In ihrer 24-jährigen Zusammenarbeit entstanden sieben abendfüllende Programme (unter anderem «Hailights», «Weltrekord», «Ursus und Nadeschkin – solo»), 2002 spielten sie eine Saison beim Circus Knie, hinzu kommen zahlreiche Engagements im Ausland und Auftritte im Fernsehen. Neben ihren eigenen Auftritten engagieren sich die beiden auch in der freien Theaterszene. Das Bühnenpaar gewann diverse Preise und Auszeichnungen (unter anderem den Salzburger Stier 2001 und den New Yorker Fringe Award 2000). Mit ihrer eigenständigen Situationskomik und einem absurden Humor gelten sie heute als das erfolgreichste und renommierteste Bühnen- beziehungsweise Clownpaar der Schweiz.
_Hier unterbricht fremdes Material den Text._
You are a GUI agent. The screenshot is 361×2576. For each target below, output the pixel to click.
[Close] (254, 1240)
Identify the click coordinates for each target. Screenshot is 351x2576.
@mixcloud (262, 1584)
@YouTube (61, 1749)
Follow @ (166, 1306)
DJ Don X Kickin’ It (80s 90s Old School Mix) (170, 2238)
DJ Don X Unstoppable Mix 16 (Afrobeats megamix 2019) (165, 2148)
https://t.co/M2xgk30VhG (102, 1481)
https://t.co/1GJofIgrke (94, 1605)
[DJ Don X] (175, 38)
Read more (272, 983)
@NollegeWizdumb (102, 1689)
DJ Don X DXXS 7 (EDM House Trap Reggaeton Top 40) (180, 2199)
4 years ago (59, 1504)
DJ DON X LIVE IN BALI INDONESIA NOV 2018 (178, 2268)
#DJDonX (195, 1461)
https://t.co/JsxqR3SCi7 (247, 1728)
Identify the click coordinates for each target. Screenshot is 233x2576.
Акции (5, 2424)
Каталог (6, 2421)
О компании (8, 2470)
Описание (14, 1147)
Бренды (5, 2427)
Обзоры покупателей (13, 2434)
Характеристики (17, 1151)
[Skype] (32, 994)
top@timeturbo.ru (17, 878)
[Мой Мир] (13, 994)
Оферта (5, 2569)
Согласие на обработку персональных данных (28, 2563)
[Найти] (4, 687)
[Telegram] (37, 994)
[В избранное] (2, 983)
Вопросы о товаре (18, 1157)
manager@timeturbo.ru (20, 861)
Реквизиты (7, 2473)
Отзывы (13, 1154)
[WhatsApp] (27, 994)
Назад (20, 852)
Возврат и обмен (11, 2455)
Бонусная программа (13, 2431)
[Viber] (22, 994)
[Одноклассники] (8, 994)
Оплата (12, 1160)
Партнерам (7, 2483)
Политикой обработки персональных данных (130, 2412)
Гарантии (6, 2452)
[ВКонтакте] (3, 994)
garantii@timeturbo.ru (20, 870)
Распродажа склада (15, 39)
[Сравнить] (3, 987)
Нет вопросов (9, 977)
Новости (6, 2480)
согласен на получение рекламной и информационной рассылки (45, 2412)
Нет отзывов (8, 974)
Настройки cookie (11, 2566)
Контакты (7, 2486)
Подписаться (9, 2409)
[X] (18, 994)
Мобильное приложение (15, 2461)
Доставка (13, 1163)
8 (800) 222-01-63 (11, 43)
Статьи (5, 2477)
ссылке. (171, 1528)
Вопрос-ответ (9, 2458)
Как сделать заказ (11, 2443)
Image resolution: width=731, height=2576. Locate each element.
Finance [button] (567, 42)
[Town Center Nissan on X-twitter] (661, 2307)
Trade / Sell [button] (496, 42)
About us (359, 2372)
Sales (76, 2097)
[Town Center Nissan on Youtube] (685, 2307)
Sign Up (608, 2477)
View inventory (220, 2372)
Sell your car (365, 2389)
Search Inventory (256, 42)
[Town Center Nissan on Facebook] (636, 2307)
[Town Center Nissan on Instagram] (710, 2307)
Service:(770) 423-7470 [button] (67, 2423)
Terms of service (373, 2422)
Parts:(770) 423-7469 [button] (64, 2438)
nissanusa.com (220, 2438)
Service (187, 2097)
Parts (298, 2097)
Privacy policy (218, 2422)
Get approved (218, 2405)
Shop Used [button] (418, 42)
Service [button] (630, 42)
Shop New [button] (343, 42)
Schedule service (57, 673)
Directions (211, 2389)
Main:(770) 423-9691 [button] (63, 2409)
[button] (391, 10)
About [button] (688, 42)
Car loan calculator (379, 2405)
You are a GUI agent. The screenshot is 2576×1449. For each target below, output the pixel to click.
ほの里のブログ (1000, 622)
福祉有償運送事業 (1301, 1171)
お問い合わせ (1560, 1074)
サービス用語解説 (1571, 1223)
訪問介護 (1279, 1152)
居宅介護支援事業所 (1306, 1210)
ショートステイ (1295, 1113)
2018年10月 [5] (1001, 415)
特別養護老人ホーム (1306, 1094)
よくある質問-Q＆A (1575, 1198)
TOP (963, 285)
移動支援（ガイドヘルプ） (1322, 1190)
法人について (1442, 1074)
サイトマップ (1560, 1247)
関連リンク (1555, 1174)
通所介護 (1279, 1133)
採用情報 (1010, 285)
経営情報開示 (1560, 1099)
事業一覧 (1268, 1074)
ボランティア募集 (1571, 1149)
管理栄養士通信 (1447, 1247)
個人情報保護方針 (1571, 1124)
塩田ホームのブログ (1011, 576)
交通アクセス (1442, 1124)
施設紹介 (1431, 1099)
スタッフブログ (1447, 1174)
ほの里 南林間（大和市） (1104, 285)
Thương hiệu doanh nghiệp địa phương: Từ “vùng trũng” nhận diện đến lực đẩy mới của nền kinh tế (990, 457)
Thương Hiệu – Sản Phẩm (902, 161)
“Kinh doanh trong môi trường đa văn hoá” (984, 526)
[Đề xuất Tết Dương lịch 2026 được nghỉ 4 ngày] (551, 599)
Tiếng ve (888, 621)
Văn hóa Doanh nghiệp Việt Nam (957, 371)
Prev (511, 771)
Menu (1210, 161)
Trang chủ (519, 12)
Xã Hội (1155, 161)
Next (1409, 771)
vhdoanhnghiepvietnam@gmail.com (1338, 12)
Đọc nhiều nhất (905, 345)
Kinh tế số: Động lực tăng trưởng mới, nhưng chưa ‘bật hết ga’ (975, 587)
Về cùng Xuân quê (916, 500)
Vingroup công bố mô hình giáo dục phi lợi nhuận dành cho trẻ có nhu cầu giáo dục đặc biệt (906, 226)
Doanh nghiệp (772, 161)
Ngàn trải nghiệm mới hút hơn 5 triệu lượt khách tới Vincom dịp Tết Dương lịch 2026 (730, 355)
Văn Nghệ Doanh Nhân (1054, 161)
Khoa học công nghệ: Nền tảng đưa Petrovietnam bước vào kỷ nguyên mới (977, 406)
Urs Wehrli ist zudem als bildender Künstler tätig, mit dem Projekt «Kunst aufräumen» zerschneidet er bekannte Bilder und setzt sie geometrisch neu geordnet wieder zusammen (Neues Buch: «Ursus Wehrli, die Kunst, aufzuräumen», 48 Seiten, zirka 28 Franken, www.kunstaufraeumen.ch).

Am 29. September spielen sie in Altdorf das Stück «Zugabe», 20 Uhr Theater Uri, Ticket-Center Uri, 041 874 80 09 oder www.ticketcenter-uri.ch

Im Dezember starten Ursus und Nadeschkin wegen grosser Nachfrage mit der Wiederaufnahme der Produktion «Orchestergraben» (KKL, 22. 12. 2011 und 13. 1. 2012).